TEXT EXTRACT:
+++
This was getting more and more interesting. If the information I was collecting was right, then for some reason the police, the House of Commons and the Press Complaints Commission had all failed to get to the truth. It all reeked of power – well, the abuse of power. What did Coulson know? What did Les Hinton or even Murdoch know?

*   *   *

The key to the door was Gordon Taylor’s legal action. By the summer of 2008, Apollo was telling me that it was not just the police who had been ordered to hand over material. Mark Lewis and his barrister, Jeremy Reed, had also persuaded the judge that the Information Commissioner’s Office must part with some treasure. So, while the police had been told to disclose any relevant material they had seized from Glenn Mulcaire, the ICO had been instructed to disclose the entire record of every job which Steve Whittamore and his network had performed for the
News of the World
– a big chunk of the material which I had glimpsed but conspicuously failed to obtain when I was researching
Flat Earth News
. These two caches of evidence would surely nail the story. Apollo reckoned that the court already had them. But how to get hold of them? A British court can be a secretive place.
+++
INFORMATION PROVIDED:
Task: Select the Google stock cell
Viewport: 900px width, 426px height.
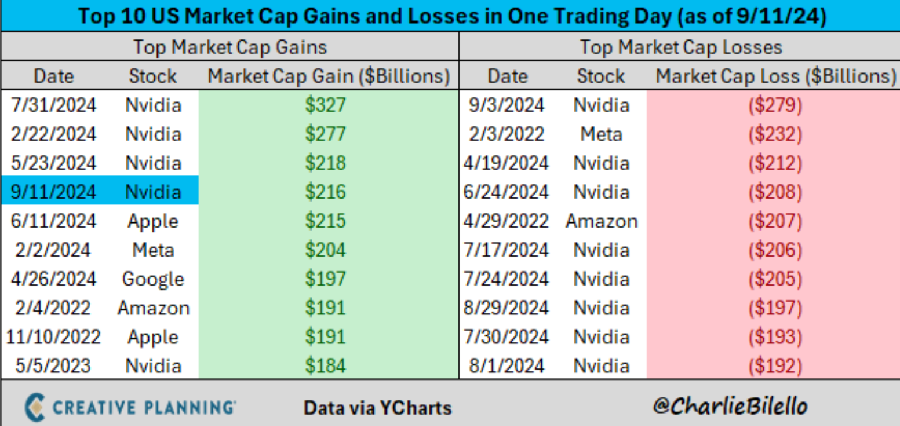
+++
DIRECTIONS:
A – Answer these questions using the excerpt on the News of the World investigation, one answer per line.
(i) Which three bodies does the narrator say had all failed to get to the truth?
(ii) Who was Mark Lewis's barrister?
(iii) What had the Information Commissioner's Office been instructed to disclose?
B – From the excerpt on the News of the World investigation, quote everything from "The key to the" down to "a secretive place.".
C – Extend the excerpt on the News of the World investigation, picking up after its final sentence.

OUTPUTS BY TASK:
A –
(i) The police, the House of Commons and the Press Complaints Commission.
(ii) Jeremy Reed.
(iii) The entire record of every job which Steve Whittamore and his network had performed for the News of the World.

B –
The key to the door was Gordon Taylor’s legal action. By the summer of 2008, Apollo was telling me that it was not just the police who had been ordered to hand over material. Mark Lewis and his barrister, Jeremy Reed, had also persuaded the judge that the Information Commissioner’s Office must part with some treasure. So, while the police had been told to disclose any relevant material they had seized from Glenn Mulcaire, the ICO had been instructed to disclose the entire record of every job which Steve Whittamore and his network had performed for the
News of the World
– a big chunk of the material which I had glimpsed but conspicuously failed to obtain when I was researching
Flat Earth News
. These two caches of evidence would surely nail the story. Apollo reckoned that the court already had them. But how to get hold of them? A British court can be a secretive place.

C –
Apollo discovered that there had already been preliminary hearings at the High Court at which each side had produced formal statements, of claim and defence. Reading them, I began to see the outline of what was happening. When Mark Lewis had first submitted a claim for breach of privacy on behalf of Gordon Taylor, back in 2007, the
News of the World
had hired an expensive law firm, Farrer & Co. – who oddly also sometimes acted for the royal household whose phones had been hacked. In long-winded legal terms, Farrer & Co. had submitted a defence which not only told Gordon Taylor to get lost, it also applied to the court to have his case struck out. But now that the police and the ICO had handed over their evidence, things had changed.

The case had not been struck out. Far from it, the
News of the World
had been forced to change their position completely. The court documents were short on detail but, as far as I could make out, the new evidence which had been disclosed by the police and the ICO showed that some of their reporters had been routinely breaking the law with Steve Whittamore and, furthermore, crucially, that other reporters apart from Clive Goodman had been involved in hacking phones.

Apollo heard that there were some very tense negotiations going on, with News International offering big money – seriously big money – to Gordon Taylor if he would allow the case to be sealed and kept secret. For reasons which became clear later, Taylor was apparently tempted to settle.

Then, that autumn, I heard that the case had expanded. It had emerged (presumably from the evidence which police had handed over) that the
News of the World
had also been listening to the voicemail of two of Gordon Taylor’s closest associates – his in-house legal adviser, Jo Armstrong, and an outside solicitor who specialised in sport, John Hewison. Now they, too, were suing through Mark Lewis. With three litigants, the paper was having to offer even more money to keep the whole thing quiet.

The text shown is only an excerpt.